Stored records —
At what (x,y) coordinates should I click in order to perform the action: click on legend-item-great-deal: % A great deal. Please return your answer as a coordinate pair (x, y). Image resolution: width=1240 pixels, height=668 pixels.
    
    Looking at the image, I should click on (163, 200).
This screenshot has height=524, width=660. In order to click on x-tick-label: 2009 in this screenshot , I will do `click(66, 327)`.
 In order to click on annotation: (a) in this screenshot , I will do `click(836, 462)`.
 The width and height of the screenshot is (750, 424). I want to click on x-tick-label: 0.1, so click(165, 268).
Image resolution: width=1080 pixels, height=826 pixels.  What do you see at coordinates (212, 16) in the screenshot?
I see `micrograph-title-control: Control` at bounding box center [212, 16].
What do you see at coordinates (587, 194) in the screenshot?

PROBLEM TO WORK ON — Please arrange the items as a numbered list, starting at the line with "This screenshot has" and continuing up to and including the last line of the items, with blank lines left out.

ANSWER SECTION —
1. This screenshot has height=524, width=660. In order to click on x-tick-label: 2009 in this screenshot , I will do `click(66, 327)`.
2.  In order to click on annotation: (a) in this screenshot , I will do `click(836, 462)`.
3.  The width and height of the screenshot is (750, 424). I want to click on x-tick-label: 0.1, so click(165, 268).
4. Image resolution: width=1080 pixels, height=826 pixels.  What do you see at coordinates (212, 16) in the screenshot?
5. I see `micrograph-title-control: Control` at bounding box center [212, 16].
6. What do you see at coordinates (587, 194) in the screenshot?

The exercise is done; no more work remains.